## Extracted records
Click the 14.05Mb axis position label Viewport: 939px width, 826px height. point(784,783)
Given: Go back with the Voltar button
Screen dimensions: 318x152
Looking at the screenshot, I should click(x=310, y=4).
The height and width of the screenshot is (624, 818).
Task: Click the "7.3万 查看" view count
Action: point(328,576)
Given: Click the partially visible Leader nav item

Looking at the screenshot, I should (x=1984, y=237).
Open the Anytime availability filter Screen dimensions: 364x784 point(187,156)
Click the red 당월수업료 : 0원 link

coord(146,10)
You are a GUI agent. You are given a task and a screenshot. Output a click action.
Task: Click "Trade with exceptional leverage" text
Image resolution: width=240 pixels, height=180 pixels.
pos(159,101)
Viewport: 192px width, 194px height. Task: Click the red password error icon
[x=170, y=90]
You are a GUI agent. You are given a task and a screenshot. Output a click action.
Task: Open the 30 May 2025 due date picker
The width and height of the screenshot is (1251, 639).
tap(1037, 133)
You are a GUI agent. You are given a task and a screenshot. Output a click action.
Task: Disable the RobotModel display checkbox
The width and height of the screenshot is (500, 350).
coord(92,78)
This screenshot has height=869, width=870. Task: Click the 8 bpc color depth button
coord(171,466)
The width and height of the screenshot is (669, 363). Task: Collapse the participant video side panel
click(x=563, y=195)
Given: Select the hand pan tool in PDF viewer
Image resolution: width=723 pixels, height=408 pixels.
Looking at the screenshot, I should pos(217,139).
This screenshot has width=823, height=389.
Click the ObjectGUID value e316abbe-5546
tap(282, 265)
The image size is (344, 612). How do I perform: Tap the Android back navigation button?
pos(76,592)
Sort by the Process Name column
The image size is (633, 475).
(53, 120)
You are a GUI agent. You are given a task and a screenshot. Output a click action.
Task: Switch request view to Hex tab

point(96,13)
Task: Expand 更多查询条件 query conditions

## Exercise details
The response should be a verbatim transcription of the data.

## Solution to the problem
Click the 14.05Mb axis position label Viewport: 939px width, 826px height. point(784,783)
Given: Go back with the Voltar button
Screen dimensions: 318x152
Looking at the screenshot, I should click(x=310, y=4).
The height and width of the screenshot is (624, 818).
Task: Click the "7.3万 查看" view count
Action: point(328,576)
Given: Click the partially visible Leader nav item

Looking at the screenshot, I should (x=1984, y=237).
Open the Anytime availability filter Screen dimensions: 364x784 point(187,156)
Click the red 당월수업료 : 0원 link

coord(146,10)
You are a GUI agent. You are given a task and a screenshot. Output a click action.
Task: Click "Trade with exceptional leverage" text
Image resolution: width=240 pixels, height=180 pixels.
pos(159,101)
Viewport: 192px width, 194px height. Task: Click the red password error icon
[x=170, y=90]
You are a GUI agent. You are given a task and a screenshot. Output a click action.
Task: Open the 30 May 2025 due date picker
The width and height of the screenshot is (1251, 639).
tap(1037, 133)
You are a GUI agent. You are given a task and a screenshot. Output a click action.
Task: Disable the RobotModel display checkbox
The width and height of the screenshot is (500, 350).
coord(92,78)
This screenshot has height=869, width=870. Task: Click the 8 bpc color depth button
coord(171,466)
The width and height of the screenshot is (669, 363). Task: Collapse the participant video side panel
click(x=563, y=195)
Given: Select the hand pan tool in PDF viewer
Image resolution: width=723 pixels, height=408 pixels.
Looking at the screenshot, I should pos(217,139).
This screenshot has width=823, height=389.
Click the ObjectGUID value e316abbe-5546
tap(282, 265)
The image size is (344, 612). How do I perform: Tap the Android back navigation button?
pos(76,592)
Sort by the Process Name column
The image size is (633, 475).
(53, 120)
You are a GUI agent. You are given a task and a screenshot. Output a click action.
Task: Switch request view to Hex tab

point(96,13)
Task: Expand 更多查询条件 query conditions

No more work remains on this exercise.